Source text
• • •
The NHS’s critical problem today is not that things are bad, it is that they are getting much worse at a very fast rate across the board.
In 40 years involvement in managing NHS services I have never known a time when they haven’t been under pressure from rising demand or when governments haven’t said they are giving more to cope with the rise. That’s the official narrative today too, in response to weekly stories of increased pressure and longer waits.
But today the reality is dramatically different in a way I have never seen before. Demand is indeed rising a little (5% pa), as it always has, but the NHS’s ability to meet it is falling astonishingly fast. In a year, virtually all key waiting times and waiting lists have risen not by 5% but variously by 25, 50, or even 100%. Compared to a year ago, twice as many people are waiting over four hours to get treated in A&E; referral to treatment waits of over 26 weeks for surgery have increased by 65%; ambulances waiting over an hour to get patients into hospital have doubled; patients waiting over four hours on a trolley for a bed are up 40%; delayed discharges and bed days lost because of them have increased by 30%; and so on and so forth.
• • •
Supplied data
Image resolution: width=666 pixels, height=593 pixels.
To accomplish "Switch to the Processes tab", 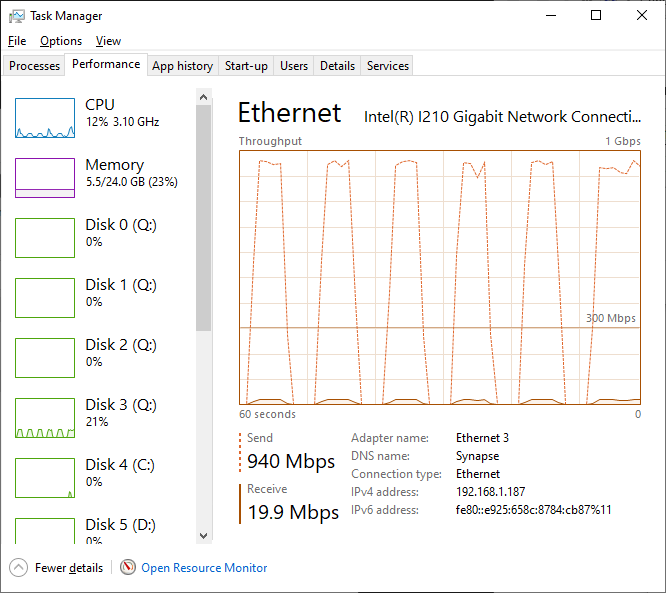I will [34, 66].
• • •
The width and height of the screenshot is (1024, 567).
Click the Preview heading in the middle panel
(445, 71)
• • •
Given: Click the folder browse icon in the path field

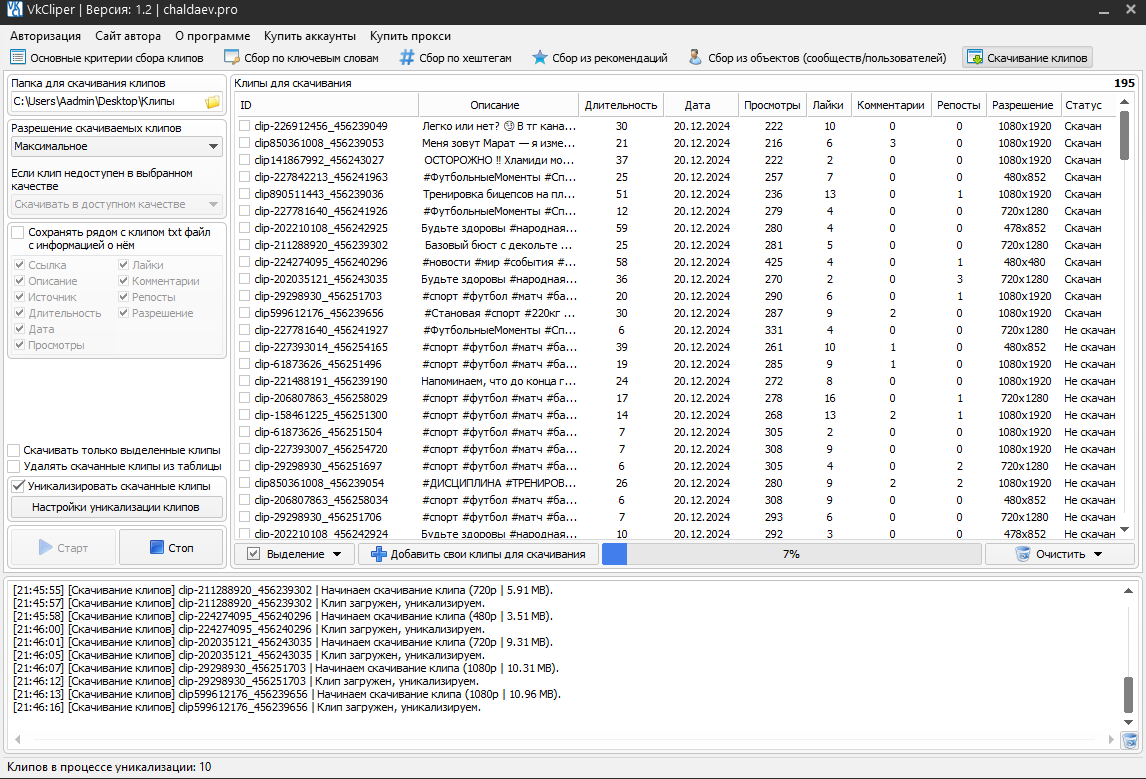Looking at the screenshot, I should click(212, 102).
• • •
Work task 1
Using the NHS passage, explain why the author sees today's pressure as different from any earlier period, in one to three sentences.
Work task 2
According to the NHS passage, by how much have referral to treatment waits of over 26 weeks for surgery increased compared to a year ago?

Task output 1
Demand is rising only a little, about 5% a year, as it always has. But the NHS's ability to meet it is falling very fast. Key waiting times and waiting lists have risen by 25, 50, or even 100% in a year rather than by 5%.

Task output 2
They have increased by 65%.